**EXERCISE OBJECTIVE:**
Pictures aside, copy exactly the lines running from the one with "Given: Open École Normale Supérieure de Lyon" to the end of the records.

**THE INPUT:**
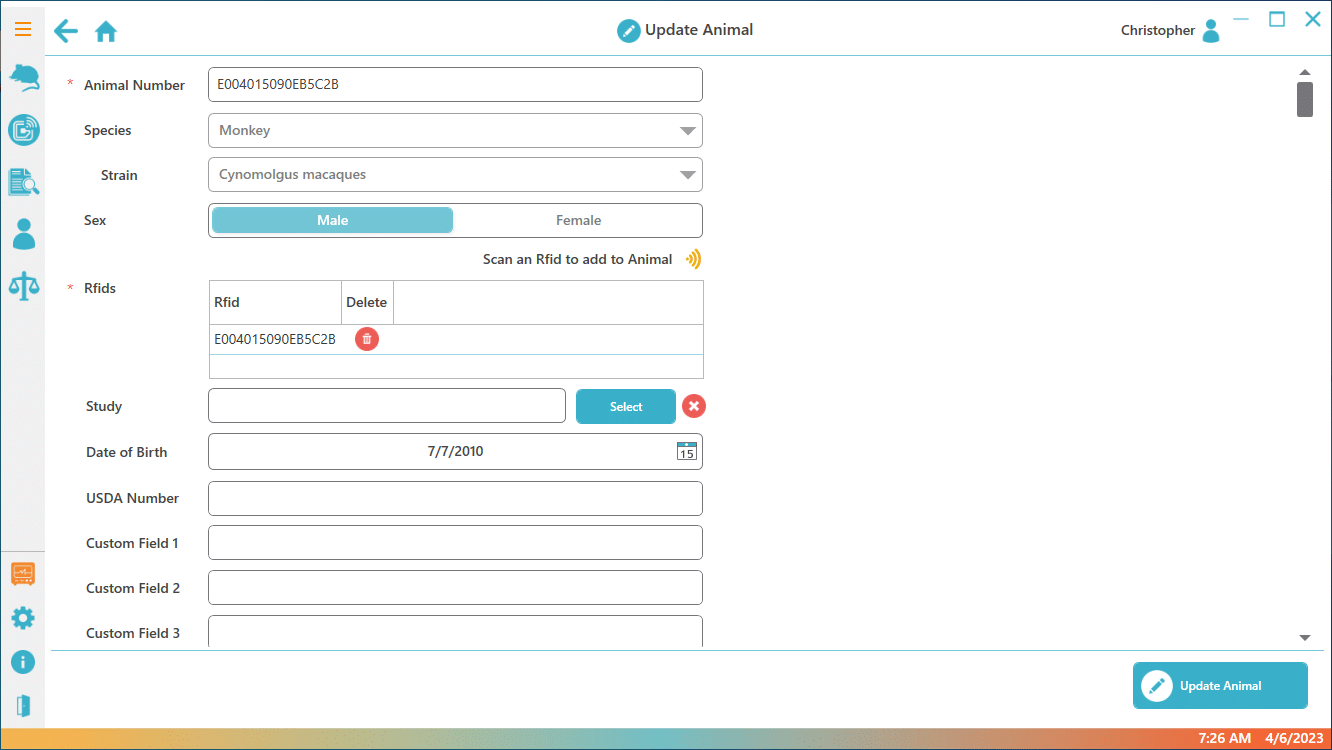Expand the Strain dropdown
The width and height of the screenshot is (1332, 750).
tap(687, 175)
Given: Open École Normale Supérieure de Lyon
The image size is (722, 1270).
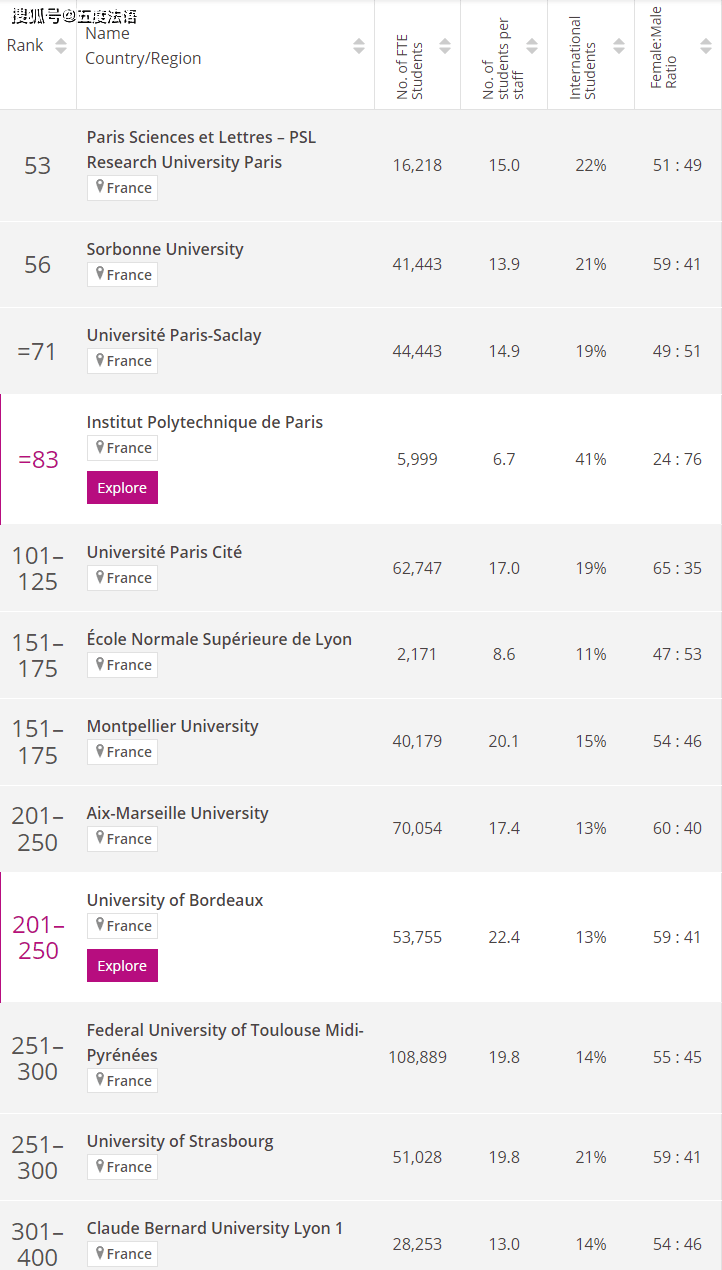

**ANSWER:**
Given: Open École Normale Supérieure de Lyon
The image size is (722, 1270).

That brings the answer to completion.